───── BEREITGESTELLTER TEXT ─────

Vorbei und und hoffentlich bald vergessen, nicht nur weil Bernsteins drei Kinder die Vorwürfe entkräfteten, sondern auch weil schon nach wenigen Minuten in Coopers elegischem Film deutlich wird, dass dieser Humbug nicht die Kraft hat, die Stärke von Coopers Film ins Wanken zu bringen.
Maestro beginnt dort, wo Todd Fields Tár aufhört – die Geschichte einer Dirigentin, die von Bernsteins allumfassender Liebe zur Musik inspiriert und von den Machtstrukturen innerhalb der klassischen Musik korrumpiert wurde und erst am Ende erkennt, dass sie die Liebe zur Musik und den Menschen sowieso auf dem Weg zum Ruhm verloren hat.
Cooper, und das sei jedem gesagt, der in diesem Film eine musikalische Tiefenbohrung in die klassische Musik und Bernsteins musikalische Talente erwartet, geht es eben darum gerade nicht, sondern um das, was Fields Lydia Tár an Bernstein so angezogen hat: seine Liebe und Leidenschaft zur Musik und ein daraus erwachsenes Charisma, das ganze Generationen von Musikern geprägt hat. Das bedeutet allerdings auch, dass Cooper sich nicht groß um die politisch ja relevante Ausrichtung in Bernsteins Musical West Side Story kümmert, ein grundsätzliches politisches Interesse Bernsteins, das nicht nur damals politischen Konfliktstoff bot.

───── ERFASSTE DATEN ─────

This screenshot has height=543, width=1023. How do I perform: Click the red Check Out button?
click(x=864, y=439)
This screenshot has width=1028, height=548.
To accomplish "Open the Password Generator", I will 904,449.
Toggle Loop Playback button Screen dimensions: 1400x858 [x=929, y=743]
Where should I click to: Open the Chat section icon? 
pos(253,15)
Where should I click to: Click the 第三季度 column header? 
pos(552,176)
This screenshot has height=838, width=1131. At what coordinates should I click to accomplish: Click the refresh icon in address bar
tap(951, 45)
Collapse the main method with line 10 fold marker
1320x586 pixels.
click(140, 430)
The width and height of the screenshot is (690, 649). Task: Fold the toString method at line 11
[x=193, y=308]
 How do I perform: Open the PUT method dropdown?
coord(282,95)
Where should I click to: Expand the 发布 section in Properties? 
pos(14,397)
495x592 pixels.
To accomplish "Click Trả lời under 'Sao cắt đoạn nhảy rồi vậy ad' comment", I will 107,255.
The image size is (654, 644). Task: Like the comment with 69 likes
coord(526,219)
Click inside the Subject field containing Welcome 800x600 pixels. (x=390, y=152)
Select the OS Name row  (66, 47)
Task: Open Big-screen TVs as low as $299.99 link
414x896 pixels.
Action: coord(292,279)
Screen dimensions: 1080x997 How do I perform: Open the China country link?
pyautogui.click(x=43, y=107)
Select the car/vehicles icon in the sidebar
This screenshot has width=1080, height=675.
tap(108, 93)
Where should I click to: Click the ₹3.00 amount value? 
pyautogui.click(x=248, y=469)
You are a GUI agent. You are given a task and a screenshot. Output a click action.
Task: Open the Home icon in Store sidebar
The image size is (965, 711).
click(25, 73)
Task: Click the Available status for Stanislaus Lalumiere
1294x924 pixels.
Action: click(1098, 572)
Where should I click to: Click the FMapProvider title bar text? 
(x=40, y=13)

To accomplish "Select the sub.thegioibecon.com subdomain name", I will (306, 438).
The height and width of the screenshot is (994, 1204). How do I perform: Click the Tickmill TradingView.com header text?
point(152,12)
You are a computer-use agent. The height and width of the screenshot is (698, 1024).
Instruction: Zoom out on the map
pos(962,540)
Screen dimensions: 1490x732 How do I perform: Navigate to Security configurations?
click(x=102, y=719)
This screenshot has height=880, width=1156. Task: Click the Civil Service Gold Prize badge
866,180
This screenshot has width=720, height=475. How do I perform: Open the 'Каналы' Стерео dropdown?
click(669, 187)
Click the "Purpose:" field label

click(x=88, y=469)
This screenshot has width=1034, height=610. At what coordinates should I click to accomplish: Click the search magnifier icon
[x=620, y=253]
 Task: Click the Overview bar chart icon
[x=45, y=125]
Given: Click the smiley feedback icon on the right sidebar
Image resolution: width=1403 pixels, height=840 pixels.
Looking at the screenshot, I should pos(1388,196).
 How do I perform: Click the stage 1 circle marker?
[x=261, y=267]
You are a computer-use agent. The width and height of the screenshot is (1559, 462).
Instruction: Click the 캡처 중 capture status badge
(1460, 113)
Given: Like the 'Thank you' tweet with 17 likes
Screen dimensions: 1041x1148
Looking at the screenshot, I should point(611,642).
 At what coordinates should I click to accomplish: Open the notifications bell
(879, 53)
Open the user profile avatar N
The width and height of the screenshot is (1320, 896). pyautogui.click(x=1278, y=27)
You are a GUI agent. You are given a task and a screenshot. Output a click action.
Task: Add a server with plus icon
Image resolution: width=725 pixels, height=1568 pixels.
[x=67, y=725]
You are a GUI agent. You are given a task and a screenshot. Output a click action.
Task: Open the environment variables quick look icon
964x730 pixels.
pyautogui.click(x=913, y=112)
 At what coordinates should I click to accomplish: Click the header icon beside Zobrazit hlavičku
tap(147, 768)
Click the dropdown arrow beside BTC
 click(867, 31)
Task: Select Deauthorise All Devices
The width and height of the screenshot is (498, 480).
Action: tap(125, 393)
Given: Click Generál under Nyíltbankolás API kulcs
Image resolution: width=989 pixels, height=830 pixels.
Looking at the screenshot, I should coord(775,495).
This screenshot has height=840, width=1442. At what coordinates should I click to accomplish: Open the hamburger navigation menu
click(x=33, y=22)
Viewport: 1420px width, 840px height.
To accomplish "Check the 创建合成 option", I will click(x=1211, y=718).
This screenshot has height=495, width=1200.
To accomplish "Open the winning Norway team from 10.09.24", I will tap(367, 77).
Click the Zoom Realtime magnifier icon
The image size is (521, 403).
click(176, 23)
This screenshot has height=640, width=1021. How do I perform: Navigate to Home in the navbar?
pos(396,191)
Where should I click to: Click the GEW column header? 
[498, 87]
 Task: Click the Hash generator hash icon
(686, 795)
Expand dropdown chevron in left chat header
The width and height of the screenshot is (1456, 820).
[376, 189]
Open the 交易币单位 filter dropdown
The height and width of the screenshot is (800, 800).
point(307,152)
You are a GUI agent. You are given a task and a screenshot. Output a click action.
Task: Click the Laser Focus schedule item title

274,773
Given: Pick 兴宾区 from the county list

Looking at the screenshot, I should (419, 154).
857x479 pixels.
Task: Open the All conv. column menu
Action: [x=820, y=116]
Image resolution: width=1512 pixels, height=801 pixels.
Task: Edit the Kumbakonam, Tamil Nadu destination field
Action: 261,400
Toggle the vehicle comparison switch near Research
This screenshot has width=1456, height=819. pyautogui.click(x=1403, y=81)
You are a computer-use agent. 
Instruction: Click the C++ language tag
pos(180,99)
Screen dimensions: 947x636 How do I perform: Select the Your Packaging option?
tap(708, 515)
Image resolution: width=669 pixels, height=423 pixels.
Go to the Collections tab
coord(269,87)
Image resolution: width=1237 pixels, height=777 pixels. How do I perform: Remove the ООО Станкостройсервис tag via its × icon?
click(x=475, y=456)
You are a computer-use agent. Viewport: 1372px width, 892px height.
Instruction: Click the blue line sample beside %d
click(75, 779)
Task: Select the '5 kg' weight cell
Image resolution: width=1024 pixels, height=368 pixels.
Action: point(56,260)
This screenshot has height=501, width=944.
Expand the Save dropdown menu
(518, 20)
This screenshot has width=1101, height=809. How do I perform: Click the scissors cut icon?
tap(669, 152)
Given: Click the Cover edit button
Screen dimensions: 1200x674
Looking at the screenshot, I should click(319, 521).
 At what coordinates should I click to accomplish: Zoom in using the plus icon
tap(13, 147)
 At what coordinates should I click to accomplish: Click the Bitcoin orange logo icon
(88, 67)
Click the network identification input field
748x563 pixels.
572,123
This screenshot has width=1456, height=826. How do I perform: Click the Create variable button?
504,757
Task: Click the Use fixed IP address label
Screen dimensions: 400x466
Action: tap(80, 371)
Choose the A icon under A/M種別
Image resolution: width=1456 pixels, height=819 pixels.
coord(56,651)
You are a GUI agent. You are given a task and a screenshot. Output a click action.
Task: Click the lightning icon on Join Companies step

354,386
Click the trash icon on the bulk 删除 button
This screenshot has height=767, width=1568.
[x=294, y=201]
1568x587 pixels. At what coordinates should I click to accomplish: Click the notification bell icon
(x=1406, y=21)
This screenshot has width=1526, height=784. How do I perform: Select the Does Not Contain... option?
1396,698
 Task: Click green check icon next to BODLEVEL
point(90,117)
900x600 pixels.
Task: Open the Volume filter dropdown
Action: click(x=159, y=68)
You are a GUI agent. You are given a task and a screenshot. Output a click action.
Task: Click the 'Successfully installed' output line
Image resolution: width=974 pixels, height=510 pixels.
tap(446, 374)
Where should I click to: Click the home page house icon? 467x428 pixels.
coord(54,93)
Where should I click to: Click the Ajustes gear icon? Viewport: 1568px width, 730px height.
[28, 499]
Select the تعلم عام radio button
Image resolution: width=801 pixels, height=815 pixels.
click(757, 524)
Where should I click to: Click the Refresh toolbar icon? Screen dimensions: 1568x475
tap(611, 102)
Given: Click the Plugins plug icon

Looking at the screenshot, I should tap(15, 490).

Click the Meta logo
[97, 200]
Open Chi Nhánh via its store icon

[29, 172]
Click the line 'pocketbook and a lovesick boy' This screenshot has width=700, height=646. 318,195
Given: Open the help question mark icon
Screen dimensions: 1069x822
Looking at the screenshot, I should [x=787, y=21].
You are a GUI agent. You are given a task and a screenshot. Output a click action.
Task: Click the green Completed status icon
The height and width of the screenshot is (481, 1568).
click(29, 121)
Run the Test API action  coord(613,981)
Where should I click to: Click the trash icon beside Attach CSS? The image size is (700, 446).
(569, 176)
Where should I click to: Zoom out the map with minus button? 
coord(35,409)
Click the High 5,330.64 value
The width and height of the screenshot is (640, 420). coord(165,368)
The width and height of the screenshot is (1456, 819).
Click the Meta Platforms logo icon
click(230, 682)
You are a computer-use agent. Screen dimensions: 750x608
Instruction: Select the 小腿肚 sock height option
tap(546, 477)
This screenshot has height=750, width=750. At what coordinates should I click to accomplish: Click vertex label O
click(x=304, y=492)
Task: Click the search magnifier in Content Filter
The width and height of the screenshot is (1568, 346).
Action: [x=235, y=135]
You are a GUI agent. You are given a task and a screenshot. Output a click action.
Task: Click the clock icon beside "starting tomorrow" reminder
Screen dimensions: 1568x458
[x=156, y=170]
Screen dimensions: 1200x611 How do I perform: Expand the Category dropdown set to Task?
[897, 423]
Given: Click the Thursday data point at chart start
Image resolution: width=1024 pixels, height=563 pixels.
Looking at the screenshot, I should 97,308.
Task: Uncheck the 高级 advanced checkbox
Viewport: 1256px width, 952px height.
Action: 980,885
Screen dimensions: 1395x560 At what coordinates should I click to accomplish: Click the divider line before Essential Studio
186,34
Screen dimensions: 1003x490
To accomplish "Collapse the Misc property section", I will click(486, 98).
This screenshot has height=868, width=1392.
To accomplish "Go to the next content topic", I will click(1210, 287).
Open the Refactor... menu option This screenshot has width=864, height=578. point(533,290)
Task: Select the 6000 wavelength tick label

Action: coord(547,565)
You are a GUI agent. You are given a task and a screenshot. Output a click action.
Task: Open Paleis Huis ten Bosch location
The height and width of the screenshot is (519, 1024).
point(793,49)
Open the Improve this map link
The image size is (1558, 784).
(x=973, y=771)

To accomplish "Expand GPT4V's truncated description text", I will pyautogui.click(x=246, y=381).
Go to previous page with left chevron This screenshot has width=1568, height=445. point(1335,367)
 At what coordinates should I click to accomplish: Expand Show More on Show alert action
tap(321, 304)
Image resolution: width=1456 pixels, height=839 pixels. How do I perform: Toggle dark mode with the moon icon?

─────

> [AUFGABEN ZUR ÜBUNG]
A) An welcher Stelle beginnt Maestro laut der Filmkritik zu Maestro?
B) Gib aus der Filmkritik zu Maestro den Abschnitt wortgetreu aus, der mit den Worten „Vorbei und und“ anfängt und mit „Wanken zu bringen.“ schließt.

> [GELÖSTE AUFGABEN]
A) Dort, wo Todd Fields Tár aufhört.

B)
Vorbei und und hoffentlich bald vergessen, nicht nur weil Bernsteins drei Kinder die Vorwürfe entkräfteten, sondern auch weil schon nach wenigen Minuten in Coopers elegischem Film deutlich wird, dass dieser Humbug nicht die Kraft hat, die Stärke von Coopers Film ins Wanken zu bringen.